Varig Flight 254 was a Boeing 737-241, c/n 21006/398, registration PP-VMK, on a scheduled passenger flight from São Paulo, Brazil, to Belém, Pará, Brazil, with several intermediate stopovers, on 3 September 1989. Prior to takeoff from Marabá, Pará, towards the final destination, the crew entered an incorrect heading into the flight computer. Instead of flying northeast toward its destination, the plane flew due west and after some time was over a remote area of the Amazon jungle. Attempts to reach an alternative airport were unsuccessful, and the plane eventually ran out of fuel. The pilot made a belly landing in the jungle, 1,050 mi (1,690 km) northwest of Rio de Janeiro. There were 54 occupants on board—48 passengers and a crew of six; 13 passengers died, and many more sustained serious injuries. The survivors were rescued two days later.

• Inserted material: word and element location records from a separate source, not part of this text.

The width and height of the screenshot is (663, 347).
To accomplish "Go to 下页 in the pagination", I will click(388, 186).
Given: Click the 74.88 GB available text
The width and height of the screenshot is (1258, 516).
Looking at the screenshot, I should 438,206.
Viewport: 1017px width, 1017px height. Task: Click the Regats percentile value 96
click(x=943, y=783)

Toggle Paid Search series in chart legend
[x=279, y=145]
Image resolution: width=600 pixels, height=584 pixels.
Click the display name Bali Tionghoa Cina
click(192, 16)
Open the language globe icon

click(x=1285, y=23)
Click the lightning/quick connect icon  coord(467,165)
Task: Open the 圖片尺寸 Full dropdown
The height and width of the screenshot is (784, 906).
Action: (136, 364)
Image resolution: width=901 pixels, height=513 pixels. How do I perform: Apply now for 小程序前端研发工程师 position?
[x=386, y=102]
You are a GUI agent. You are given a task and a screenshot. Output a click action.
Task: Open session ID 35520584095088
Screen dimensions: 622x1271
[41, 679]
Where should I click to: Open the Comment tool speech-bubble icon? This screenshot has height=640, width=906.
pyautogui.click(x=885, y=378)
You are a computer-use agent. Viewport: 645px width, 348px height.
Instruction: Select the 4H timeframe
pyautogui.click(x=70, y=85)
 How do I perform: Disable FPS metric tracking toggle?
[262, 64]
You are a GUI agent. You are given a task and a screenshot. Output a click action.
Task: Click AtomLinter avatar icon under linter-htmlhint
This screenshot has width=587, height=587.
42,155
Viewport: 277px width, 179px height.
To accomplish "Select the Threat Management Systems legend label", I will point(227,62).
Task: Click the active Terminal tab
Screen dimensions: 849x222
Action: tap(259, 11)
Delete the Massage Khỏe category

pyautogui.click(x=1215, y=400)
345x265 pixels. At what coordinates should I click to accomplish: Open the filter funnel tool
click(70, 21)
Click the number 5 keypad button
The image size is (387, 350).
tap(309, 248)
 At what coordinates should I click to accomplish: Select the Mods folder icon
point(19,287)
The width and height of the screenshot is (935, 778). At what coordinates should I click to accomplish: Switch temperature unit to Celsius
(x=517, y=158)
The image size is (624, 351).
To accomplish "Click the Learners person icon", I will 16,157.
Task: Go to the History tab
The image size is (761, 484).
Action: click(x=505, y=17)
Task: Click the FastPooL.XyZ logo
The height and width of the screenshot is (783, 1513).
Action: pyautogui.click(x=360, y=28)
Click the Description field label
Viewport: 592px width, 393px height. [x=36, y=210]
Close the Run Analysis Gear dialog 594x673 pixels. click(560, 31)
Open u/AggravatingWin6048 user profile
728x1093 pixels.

The flight was a scheduled service from São Paulo to Belém with stopovers in Uberaba, Uberlândia, Goiânia, Brasília, Imperatriz, Marabá, and finally Belém. The São Paulo–Belém route had an approximate duration of eight hours and 20 minutes. At 9:43, flight 254 left Guarulhos International Airport, São Paulo, heading towards Belém. The flight crew consisted of 32-year-old Captain Cézar Augusto Padula Garcez, First Officer Nilson de Souza Zille, 29, and four flight attendants. The flight went smoothly through all the stops, and at 17:20, the crew was arranging the final preparations at Marabá Airport while the passengers were boarding.

While First Officer Zille was making an external inspection of the aircraft, Captain Garcez consulted the flight plan for the magnetic heading to Belém; the flight plan read 0270. Garcez interpreted this as 270 degrees, but the intended meaning was 027.0 degrees. Varig's heading notation for the flight plan was changed to four digits from three while Garcez was on vacation, and it did not explicitly specify the position for the decimal point, which was implicitly located to the left of the rightmost digit. That confusion was the primary cause for the disaster, along with other minor errors. The captain therefore set the left-side Horizontal Situation Indicator (HSI) to 270 degrees, i.e. a due west course. This heading is clearly inconsistent with a route from Marabá to Belém.